1)新政府軍が自分の山の一番上のカードをめくる
2)新政府軍が相手のオープンカードと自軍のオープンカードを使って、「作戦」「イベント」を実行する。
3)旧幕府軍が自分の山の一番上のカードをめくる
4)旧幕府軍が相手のオープンカードと自軍のオープンカードを使って、「作戦」「イベント」を実行する。
2)と4)では、次の三種類の行動がとれる。
「作戦」「作戦」
「作戦」「イベント」
「イベント」「イベント」
特徴的なのは、相手のカードと自軍のカードの両方を使うことだ。
相手が何をする可能性があるかは、半分はわかっており、半分は相手がどのカードを引くかによるのでわからないのだ。
戦場の霧をうまく現している面白いシステムだ。
勝利条件はカードが全てなくなった時点で重要拠点を3箇所新政府軍が獲得していたら新政府軍のサドンデス勝利だ。
または、カードが2回全て無くなった時点で重要拠点6箇所を新政府軍が獲得していると新政府軍の勝利だ。
それ以外は、旧幕府軍の勝利になる。
ちなみに本ゲームのVASSALモジュールはこちらにある。
◆ウォーゲーム日本史(国際通信社) ─ VASSALモジュール
カード・ドリブン方式のゲームはどんなカードが何枚あり、それぞれのカードで何ができるか知っていないと自由に動けない。
私が旧幕府軍、A氏が政府軍を担当した。
さてどうなるか?
目次
■初期配置
旧幕府軍は乙部に新撰組、江差に彰義隊と大鳥圭介、森に一聯隊、松前に陸軍隊、木古内には伝習士官隊を配置した。
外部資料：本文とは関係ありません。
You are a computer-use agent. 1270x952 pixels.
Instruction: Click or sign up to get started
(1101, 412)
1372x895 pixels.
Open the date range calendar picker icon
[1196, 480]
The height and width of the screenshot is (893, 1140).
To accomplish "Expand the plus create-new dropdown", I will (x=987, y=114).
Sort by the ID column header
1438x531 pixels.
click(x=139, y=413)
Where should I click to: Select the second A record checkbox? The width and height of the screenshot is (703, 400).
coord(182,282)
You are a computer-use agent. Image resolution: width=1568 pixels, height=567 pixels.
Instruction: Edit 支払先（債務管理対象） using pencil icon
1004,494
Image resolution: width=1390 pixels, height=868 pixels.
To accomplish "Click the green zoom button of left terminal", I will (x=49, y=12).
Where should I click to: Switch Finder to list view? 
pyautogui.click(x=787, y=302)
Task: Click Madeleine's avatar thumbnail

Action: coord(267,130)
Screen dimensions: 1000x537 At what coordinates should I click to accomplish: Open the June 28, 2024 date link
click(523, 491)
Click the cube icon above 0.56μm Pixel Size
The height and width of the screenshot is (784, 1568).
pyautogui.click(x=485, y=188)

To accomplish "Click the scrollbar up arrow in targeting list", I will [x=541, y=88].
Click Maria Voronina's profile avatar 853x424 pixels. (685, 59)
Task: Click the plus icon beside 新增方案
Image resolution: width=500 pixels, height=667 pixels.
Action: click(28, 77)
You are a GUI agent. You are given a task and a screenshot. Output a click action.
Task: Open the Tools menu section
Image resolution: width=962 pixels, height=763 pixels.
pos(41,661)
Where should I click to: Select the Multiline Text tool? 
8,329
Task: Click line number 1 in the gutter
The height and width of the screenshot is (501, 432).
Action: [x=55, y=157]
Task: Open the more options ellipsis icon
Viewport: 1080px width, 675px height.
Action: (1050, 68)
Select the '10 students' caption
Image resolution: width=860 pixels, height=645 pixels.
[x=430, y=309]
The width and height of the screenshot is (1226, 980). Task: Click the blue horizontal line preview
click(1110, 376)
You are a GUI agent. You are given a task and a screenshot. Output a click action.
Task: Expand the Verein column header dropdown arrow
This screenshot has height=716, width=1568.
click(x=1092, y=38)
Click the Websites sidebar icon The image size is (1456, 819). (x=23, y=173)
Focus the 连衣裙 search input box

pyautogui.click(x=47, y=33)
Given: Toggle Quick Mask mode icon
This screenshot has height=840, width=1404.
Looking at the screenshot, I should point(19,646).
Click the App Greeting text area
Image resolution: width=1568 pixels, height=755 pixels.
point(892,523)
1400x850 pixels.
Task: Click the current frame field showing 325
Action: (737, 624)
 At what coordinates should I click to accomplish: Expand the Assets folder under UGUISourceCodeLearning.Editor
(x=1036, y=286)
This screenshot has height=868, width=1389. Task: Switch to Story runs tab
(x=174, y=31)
矢不来に土方歳三と衝鋒隊を配置した。
■前半戦(1869/04)
政府軍は鷲ノ木から上陸し森の一聯隊を駆逐した。
政府軍は港マーカーを鷲ノ木から森に移動し輸送を楽にする。
座礁カードが出てしまい、旧幕府軍の幡竜が座礁してしまった!!
これで旧幕府軍の軍艦がわずか2隻になってしまった。
鹿部にも上陸し、東岸から箱館を目指す。
政府軍は茂草に上陸し松前に迫ろうとする。
峠下目がけて山田顕義率いる政府軍が前進してきた。
旧幕府軍の一聯隊と伝習歩兵隊は大野に後退した。
旧幕府軍は千代田型を使って茂原の黒田清隆隊を艦砲射撃し、上ノ国に後退させた。
もし上ノ国にも旧幕府軍がいたら政府軍は退却できずに全滅したのだが・・・。
政府軍は峠下から大野に進撃する。
大野を守る旧幕府軍一聯隊が壊滅した。
これで、江差にいる大鳥圭介隊や二股にいる額兵隊が孤立状態になった。
旧幕府軍の土方歳三は箱館から大野奪還に動くが返り討ちに遭い、四稜郭に後退した。
山田顕義率いる政府軍は四稜郭にこもる土方歳三隊を攻撃し、四稜郭を占領した。
ここで指揮官に関するルールについて、疑問が発生した。
指揮官とともにいる部隊が全滅したらどうなるか、ということだ。
今回、指揮官とともにいる部隊が全滅し、1Hit残っていたら、その1Hitで指揮官ユニットも除去することにした。
というわけで、四稜郭で土方歳三が討ち死にした!!
「としちゃんかんげき~!!」
あ、これは鴨川つばめ『マカロニほうれん荘』の膝方歳三だった。A氏と私は同世代なのでこのギャグで大笑いだった。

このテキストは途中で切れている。